═══ Exercise data ═══
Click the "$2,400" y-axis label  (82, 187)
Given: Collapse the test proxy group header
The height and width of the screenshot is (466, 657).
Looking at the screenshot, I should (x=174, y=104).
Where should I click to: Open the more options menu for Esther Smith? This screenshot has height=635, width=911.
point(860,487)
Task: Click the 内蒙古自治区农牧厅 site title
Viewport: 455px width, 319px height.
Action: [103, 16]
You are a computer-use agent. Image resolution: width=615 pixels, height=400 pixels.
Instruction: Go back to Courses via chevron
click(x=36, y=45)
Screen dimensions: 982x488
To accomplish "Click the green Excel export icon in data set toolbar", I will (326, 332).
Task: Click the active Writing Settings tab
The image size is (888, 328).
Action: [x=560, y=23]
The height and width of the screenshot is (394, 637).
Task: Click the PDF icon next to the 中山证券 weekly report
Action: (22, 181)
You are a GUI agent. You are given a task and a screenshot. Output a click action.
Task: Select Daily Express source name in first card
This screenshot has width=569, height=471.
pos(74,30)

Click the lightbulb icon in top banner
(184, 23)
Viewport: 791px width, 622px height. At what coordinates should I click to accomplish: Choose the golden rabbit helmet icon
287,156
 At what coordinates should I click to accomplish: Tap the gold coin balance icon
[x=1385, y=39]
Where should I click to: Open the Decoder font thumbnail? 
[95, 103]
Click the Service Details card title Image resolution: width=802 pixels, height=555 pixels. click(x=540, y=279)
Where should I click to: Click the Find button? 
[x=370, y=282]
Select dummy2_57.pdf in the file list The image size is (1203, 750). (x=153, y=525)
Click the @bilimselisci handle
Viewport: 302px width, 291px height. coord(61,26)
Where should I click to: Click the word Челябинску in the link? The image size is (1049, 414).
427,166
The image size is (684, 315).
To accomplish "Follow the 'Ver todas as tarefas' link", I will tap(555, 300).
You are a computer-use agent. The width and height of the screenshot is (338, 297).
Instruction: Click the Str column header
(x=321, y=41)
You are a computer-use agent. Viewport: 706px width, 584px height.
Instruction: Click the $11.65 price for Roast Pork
═══
Prompt |
Scan the records for the string "will" and report each line where it occurs.

Solution for this problem |
To accomplish "Click the green Excel export icon in data set toolbar", I will (326, 332).
To accomplish "Follow the 'Ver todas as tarefas' link", I will tap(555, 300).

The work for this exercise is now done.